**Required action:** Give the data again in full, exactly as written below.

Start of Given data

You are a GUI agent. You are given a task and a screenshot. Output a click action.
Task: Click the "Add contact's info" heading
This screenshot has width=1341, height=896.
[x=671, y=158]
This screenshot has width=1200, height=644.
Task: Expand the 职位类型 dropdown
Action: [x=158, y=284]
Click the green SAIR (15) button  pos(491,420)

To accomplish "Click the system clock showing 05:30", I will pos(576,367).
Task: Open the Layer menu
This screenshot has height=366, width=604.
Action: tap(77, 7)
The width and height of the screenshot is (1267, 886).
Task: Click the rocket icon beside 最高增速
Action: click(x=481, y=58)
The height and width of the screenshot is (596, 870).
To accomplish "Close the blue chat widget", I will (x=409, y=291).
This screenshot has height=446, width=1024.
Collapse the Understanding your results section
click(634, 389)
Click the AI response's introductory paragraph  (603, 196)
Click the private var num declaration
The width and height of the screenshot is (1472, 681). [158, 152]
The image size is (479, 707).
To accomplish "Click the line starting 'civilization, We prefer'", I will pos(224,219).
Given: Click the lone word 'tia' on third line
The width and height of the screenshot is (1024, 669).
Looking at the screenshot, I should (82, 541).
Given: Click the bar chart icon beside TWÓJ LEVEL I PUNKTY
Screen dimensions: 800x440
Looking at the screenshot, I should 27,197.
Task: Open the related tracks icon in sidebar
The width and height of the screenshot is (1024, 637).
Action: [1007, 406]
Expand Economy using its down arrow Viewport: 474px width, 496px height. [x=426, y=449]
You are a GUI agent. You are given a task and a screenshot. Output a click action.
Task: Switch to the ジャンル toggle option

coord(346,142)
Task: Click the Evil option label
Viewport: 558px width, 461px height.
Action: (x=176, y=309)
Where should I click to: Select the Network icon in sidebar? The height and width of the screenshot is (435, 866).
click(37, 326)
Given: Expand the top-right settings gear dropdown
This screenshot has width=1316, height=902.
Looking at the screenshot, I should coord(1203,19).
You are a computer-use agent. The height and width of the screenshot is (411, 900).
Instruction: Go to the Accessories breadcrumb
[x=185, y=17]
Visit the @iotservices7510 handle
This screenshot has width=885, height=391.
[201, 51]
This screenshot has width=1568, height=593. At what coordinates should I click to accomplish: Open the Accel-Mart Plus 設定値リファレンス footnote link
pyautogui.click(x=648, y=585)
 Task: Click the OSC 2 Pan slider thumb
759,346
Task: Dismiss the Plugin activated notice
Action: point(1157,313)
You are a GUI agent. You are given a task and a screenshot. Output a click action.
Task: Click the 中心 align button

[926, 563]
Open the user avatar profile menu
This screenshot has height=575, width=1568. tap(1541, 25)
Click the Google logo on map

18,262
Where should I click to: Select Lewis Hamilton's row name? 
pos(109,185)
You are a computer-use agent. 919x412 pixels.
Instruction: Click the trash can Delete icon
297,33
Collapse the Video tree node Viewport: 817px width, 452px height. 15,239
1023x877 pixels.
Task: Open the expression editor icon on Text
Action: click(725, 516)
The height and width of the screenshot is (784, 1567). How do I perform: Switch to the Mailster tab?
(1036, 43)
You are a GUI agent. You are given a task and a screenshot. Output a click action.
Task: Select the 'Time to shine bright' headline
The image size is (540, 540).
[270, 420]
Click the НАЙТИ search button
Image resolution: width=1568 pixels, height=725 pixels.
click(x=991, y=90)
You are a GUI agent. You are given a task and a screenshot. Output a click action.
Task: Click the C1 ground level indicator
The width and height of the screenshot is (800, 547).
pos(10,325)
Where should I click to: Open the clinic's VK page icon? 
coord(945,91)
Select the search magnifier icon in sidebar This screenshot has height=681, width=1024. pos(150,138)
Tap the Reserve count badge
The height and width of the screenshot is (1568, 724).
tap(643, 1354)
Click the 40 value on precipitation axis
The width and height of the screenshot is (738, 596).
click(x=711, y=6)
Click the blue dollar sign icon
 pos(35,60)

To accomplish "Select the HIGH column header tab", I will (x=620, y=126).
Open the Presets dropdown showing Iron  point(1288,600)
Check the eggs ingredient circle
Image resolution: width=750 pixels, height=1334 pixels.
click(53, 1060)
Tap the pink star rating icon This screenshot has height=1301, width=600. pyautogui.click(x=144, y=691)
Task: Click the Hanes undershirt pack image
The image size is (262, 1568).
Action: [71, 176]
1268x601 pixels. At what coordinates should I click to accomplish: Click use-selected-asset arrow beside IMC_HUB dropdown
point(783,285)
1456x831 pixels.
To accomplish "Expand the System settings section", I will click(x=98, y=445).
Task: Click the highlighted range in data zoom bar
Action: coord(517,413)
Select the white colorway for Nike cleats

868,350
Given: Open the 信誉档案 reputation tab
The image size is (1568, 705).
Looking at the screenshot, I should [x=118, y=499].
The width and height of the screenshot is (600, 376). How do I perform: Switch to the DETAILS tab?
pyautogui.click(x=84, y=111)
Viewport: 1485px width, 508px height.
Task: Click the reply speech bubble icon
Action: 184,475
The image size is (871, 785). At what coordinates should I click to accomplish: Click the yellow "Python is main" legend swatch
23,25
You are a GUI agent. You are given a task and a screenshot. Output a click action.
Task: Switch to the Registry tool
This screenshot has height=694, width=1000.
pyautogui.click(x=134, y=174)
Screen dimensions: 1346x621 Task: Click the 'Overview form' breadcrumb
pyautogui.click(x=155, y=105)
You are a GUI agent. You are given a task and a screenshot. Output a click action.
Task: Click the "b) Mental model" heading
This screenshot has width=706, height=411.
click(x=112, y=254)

End of Given data

**The completed task:**
You are a GUI agent. You are given a task and a screenshot. Output a click action.
Task: Click the "Add contact's info" heading
This screenshot has width=1341, height=896.
[x=671, y=158]
This screenshot has width=1200, height=644.
Task: Expand the 职位类型 dropdown
Action: [x=158, y=284]
Click the green SAIR (15) button  pos(491,420)

To accomplish "Click the system clock showing 05:30", I will pos(576,367).
Task: Open the Layer menu
This screenshot has height=366, width=604.
Action: tap(77, 7)
The width and height of the screenshot is (1267, 886).
Task: Click the rocket icon beside 最高增速
Action: click(x=481, y=58)
The height and width of the screenshot is (596, 870).
To accomplish "Close the blue chat widget", I will (x=409, y=291).
This screenshot has height=446, width=1024.
Collapse the Understanding your results section
click(634, 389)
Click the AI response's introductory paragraph  (603, 196)
Click the private var num declaration
The width and height of the screenshot is (1472, 681). [158, 152]
The image size is (479, 707).
To accomplish "Click the line starting 'civilization, We prefer'", I will pos(224,219).
Given: Click the lone word 'tia' on third line
The width and height of the screenshot is (1024, 669).
Looking at the screenshot, I should (82, 541).
Given: Click the bar chart icon beside TWÓJ LEVEL I PUNKTY
Screen dimensions: 800x440
Looking at the screenshot, I should 27,197.
Task: Open the related tracks icon in sidebar
The width and height of the screenshot is (1024, 637).
Action: [1007, 406]
Expand Economy using its down arrow Viewport: 474px width, 496px height. [x=426, y=449]
You are a GUI agent. You are given a task and a screenshot. Output a click action.
Task: Switch to the ジャンル toggle option

coord(346,142)
Task: Click the Evil option label
Viewport: 558px width, 461px height.
Action: (x=176, y=309)
Where should I click to: Select the Network icon in sidebar? The height and width of the screenshot is (435, 866).
click(37, 326)
Given: Expand the top-right settings gear dropdown
This screenshot has width=1316, height=902.
Looking at the screenshot, I should coord(1203,19).
You are a computer-use agent. The height and width of the screenshot is (411, 900).
Instruction: Go to the Accessories breadcrumb
[x=185, y=17]
Visit the @iotservices7510 handle
This screenshot has width=885, height=391.
[201, 51]
This screenshot has width=1568, height=593. At what coordinates should I click to accomplish: Open the Accel-Mart Plus 設定値リファレンス footnote link
pyautogui.click(x=648, y=585)
 Task: Click the OSC 2 Pan slider thumb
759,346
Task: Dismiss the Plugin activated notice
Action: point(1157,313)
You are a GUI agent. You are given a task and a screenshot. Output a click action.
Task: Click the 中心 align button

[926, 563]
Open the user avatar profile menu
This screenshot has height=575, width=1568. tap(1541, 25)
Click the Google logo on map

18,262
Where should I click to: Select Lewis Hamilton's row name? 
pos(109,185)
You are a computer-use agent. 919x412 pixels.
Instruction: Click the trash can Delete icon
297,33
Collapse the Video tree node Viewport: 817px width, 452px height. 15,239
1023x877 pixels.
Task: Open the expression editor icon on Text
Action: click(725, 516)
The height and width of the screenshot is (784, 1567). How do I perform: Switch to the Mailster tab?
(1036, 43)
You are a GUI agent. You are given a task and a screenshot. Output a click action.
Task: Select the 'Time to shine bright' headline
The image size is (540, 540).
[270, 420]
Click the НАЙТИ search button
Image resolution: width=1568 pixels, height=725 pixels.
click(x=991, y=90)
You are a GUI agent. You are given a task and a screenshot. Output a click action.
Task: Click the C1 ground level indicator
The width and height of the screenshot is (800, 547).
pos(10,325)
Where should I click to: Open the clinic's VK page icon? 
coord(945,91)
Select the search magnifier icon in sidebar This screenshot has height=681, width=1024. pos(150,138)
Tap the Reserve count badge
The height and width of the screenshot is (1568, 724).
tap(643, 1354)
Click the 40 value on precipitation axis
The width and height of the screenshot is (738, 596).
click(x=711, y=6)
Click the blue dollar sign icon
 pos(35,60)

To accomplish "Select the HIGH column header tab", I will (x=620, y=126).
Open the Presets dropdown showing Iron  point(1288,600)
Check the eggs ingredient circle
Image resolution: width=750 pixels, height=1334 pixels.
click(53, 1060)
Tap the pink star rating icon This screenshot has height=1301, width=600. pyautogui.click(x=144, y=691)
Task: Click the Hanes undershirt pack image
The image size is (262, 1568).
Action: [71, 176]
1268x601 pixels. At what coordinates should I click to accomplish: Click use-selected-asset arrow beside IMC_HUB dropdown
point(783,285)
1456x831 pixels.
To accomplish "Expand the System settings section", I will click(x=98, y=445).
Task: Click the highlighted range in data zoom bar
Action: coord(517,413)
Select the white colorway for Nike cleats

868,350
Given: Open the 信誉档案 reputation tab
The image size is (1568, 705).
Looking at the screenshot, I should [x=118, y=499].
The width and height of the screenshot is (600, 376). How do I perform: Switch to the DETAILS tab?
pyautogui.click(x=84, y=111)
Viewport: 1485px width, 508px height.
Task: Click the reply speech bubble icon
Action: 184,475
The image size is (871, 785). At what coordinates should I click to accomplish: Click the yellow "Python is main" legend swatch
23,25
You are a GUI agent. You are given a task and a screenshot. Output a click action.
Task: Switch to the Registry tool
This screenshot has height=694, width=1000.
pyautogui.click(x=134, y=174)
Screen dimensions: 1346x621 Task: Click the 'Overview form' breadcrumb
pyautogui.click(x=155, y=105)
You are a GUI agent. You are given a task and a screenshot. Output a click action.
Task: Click the "b) Mental model" heading
This screenshot has width=706, height=411.
click(x=112, y=254)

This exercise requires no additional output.